Stored records
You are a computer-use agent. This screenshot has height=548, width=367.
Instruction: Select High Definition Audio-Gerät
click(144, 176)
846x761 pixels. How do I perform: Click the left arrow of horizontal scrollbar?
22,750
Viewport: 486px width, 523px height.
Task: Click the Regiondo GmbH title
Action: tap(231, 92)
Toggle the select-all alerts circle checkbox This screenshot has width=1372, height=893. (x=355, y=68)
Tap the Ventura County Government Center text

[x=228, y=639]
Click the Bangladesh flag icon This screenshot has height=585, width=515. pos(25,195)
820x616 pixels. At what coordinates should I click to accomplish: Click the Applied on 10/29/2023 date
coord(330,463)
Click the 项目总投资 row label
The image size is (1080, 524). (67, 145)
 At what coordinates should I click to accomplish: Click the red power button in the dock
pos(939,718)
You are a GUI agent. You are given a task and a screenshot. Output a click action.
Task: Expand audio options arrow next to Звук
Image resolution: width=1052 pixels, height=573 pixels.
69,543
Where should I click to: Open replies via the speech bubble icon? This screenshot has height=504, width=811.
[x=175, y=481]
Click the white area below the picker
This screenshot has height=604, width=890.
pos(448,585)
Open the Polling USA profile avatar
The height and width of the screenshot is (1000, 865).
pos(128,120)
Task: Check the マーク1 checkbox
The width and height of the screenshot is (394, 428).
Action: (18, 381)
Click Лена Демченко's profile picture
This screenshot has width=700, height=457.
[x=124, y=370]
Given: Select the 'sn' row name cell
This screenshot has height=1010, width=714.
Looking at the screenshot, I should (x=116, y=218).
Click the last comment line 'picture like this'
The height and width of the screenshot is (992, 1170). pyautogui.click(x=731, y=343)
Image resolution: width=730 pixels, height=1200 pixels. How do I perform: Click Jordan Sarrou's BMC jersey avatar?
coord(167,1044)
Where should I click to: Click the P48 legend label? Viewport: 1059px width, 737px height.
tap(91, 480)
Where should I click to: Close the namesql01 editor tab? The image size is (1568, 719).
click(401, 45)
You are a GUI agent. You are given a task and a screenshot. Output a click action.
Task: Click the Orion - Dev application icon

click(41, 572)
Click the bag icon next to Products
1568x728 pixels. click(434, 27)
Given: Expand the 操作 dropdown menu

→ **Aim of the exercise**: Every line from the one containing "Where should I click to: Close" to the close of the records must be reproduced exactly. Include both ends and nothing more.

→ **Response to this exercise**:
Where should I click to: Close the namesql01 editor tab? The image size is (1568, 719).
click(401, 45)
You are a GUI agent. You are given a task and a screenshot. Output a click action.
Task: Click the Orion - Dev application icon

click(41, 572)
Click the bag icon next to Products
1568x728 pixels. click(434, 27)
Given: Expand the 操作 dropdown menu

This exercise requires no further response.